Just as God prepared Mary for the separation after Christ’s Passion with the separation after Passover 20 years prior, so also can we view the little time of separation from our friends over break as practice for the separation that will come eventually once we have to say goodbye to some of our friends for a substantially longer time after graduation.
Some of you have already reached this point and are about to go out into the world following God’s call for you, even if it takes you far from your friends and everything you are comfortable with. I commend you for your bravery in following God’s will, and though I know I will get there eventually, I also know that I am glad I still have a couple years to be prepared.
Even though these separations that we face now are nothing compared to what Mary went through, they are still significant in our lives.

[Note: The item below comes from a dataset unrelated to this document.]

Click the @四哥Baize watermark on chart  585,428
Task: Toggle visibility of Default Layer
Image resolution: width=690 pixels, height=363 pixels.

Not only do they help us to relate in a less drastic way to Mary, but they also show us God’s providence even in the pain.
God prepares us for each step in our lives with lesser events that come before. So even in this case of separation from our friends, God is involved and guiding us. Despite the little pain we may feel in the moment, God knows what he is doing in allowing us to suffer this short period of separation because it will prepare us for the longer ones to come.
And eventually, there will be a last time we see each of our friends on Earth, even if we are unaware at the time. Fortunately though, just as in Mary and Jesus’ story, this “goodbye for good” is not actually the end.
After Christ’s Resurrection, Mary did not get to keep him for long. He ascended into heaven, and Mary stayed on Earth. She again had to endure a period of separation, but when she joined her son in heaven, the joy upon her arrival must have been even greater.
Likewise with us, there will be a last time we see our friends on earth, and we’ll have to be separated from those whom we love for a period. But as we see with Mary and Jesus, that won’t be the final goodbye because we will be reunited in heaven, and the joy will be even greater in the presence of God.